• Sigmar Polke: Photocopierarbeiten at Fergus McCaffrey

    Date posted: November 5, 2014 Author: jolanta


    Fergus McCaffrey presents concurrent exhibitions

    Sigmar Polke: Photocopierarbeiten 
    Birgit Jürgenssen

     November 6 – December 20, 2014

    Opening Reception: Thursday, November 6, 6 – 8pm

    Sigmar Polke: Photocopierarbeiten

    (New York, NY – November 5, 2014) Fergus McCaffrey, New York, is proud to present an exhibition of Sigmar Polke’s (1941–2010) groundbreaking Photocopierarbeiten, or manipulated photocopies. This is the gallery’s third exhibition of that artist’s work, following Sigmar Polke / Andy Warhol: Drawings 1962–65 (2006) and Sigmar Polke (2011).

    The exhibition features multiple sequences of unique manipulated photocopies and an immersive, large sculptural installation, all created between 1995 and 2002. Organized with the support of the estate of Sigmar Polke, the exhibition sheds light upon a new style of image making that would come to dominate Polke’s output over the final twenty-five years of his career.
    Since the early 1960s, Polke created paintings and drawings culled from halftone images in newspapers, magazines, and books. He enlarged these raster patterns to expose the cell structure, or building blocks, of media representation. Regarding the rasters, Polke stated, “I like the impersonal, neutral, and manufactured quality of these images. The raster, to me, is a system, a principle, a method, structure. It divides, disperses, arranges and makes everything the same. I also like it that enlarging the pictures makes them blurry and sets the dots in motion; I like that the motifs switch between being recognizable and being unrecognizable, the ambiguity of this situation, the fact that it stays open” (Sigmar Polke: Alibis 1963–2010, exh. cat., Museum of Modern Art, p. 53).
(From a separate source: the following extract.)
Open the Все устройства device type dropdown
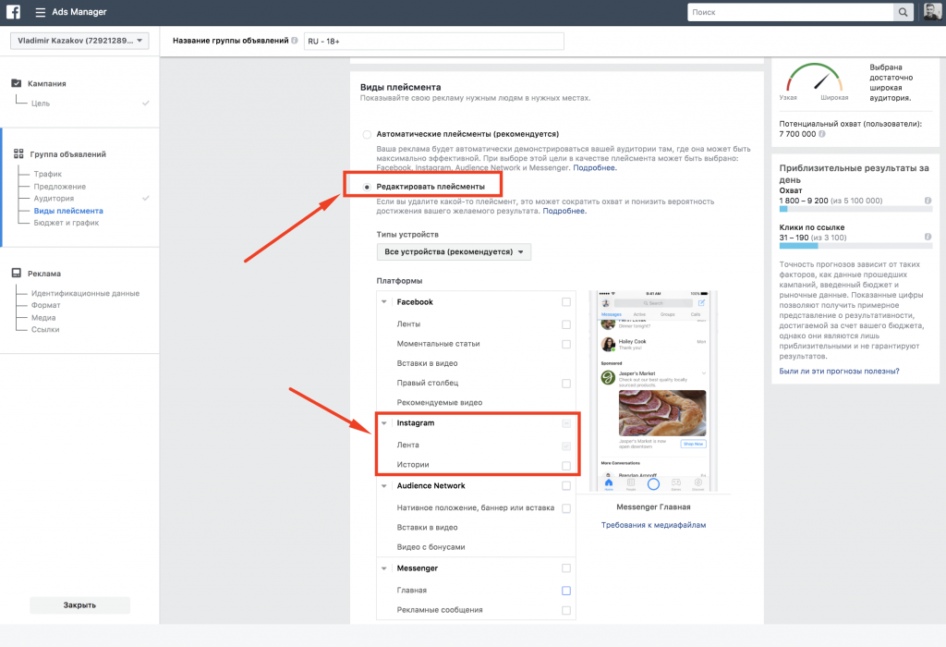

    Polke spent the 1970s polluting the photographic processes to extraordinary effect, and this deliberate corruption of the mechanisms of reproduction proved a foretaste of what was to come as a photocopier arrived at his studio in the early 1990s. Forcing error and embracing chance, Polke spent hours and days dragging and compressing, enlarging and reducing, found images on the scan bed of the photocopier to produce hallucinogenic extruded and contorted forms—pushing images to the point of obliteration. As John Kelsey has noted, a photocopy became a “hybrid medium somewhere between drawing and photography, a sort of electronic frottage” (Sigmar Polke: Alibis 1963–2010, p. 232).

    This exhibition will provide further insights into the creative process of one of the most innovative and influential artists of the second half of the twentieth century. Polke’s work has been the subject of countless museum exhibitions. Currently, the retrospective exhibition Sigmar Polke: Alibis 1963–2010, which was organized by the Museum of Modern Art, New York, is on view at Tate Modern, London, before traveling to the Museum Ludwig, Cologne, in 2015.

    Image: Sigmar Polke, Untitled, 1997, Manipulated photocopy, 16 1/2 x 23 inches / 41.9 x 58.4 cm
    © 2014 The Estate of Sigmar Polke, Cologne / ARS, New York / VG Bild-Kunst, Bonn

    Birgit Jürgenssen

    ​(New York – November 5, 2014) Fergus McCaffrey, New York, is pleased to present its second solo exhibition of works by the Viennese artist Birgit Jürgenssen (1949-2003), from November 6 – December 20, 2014.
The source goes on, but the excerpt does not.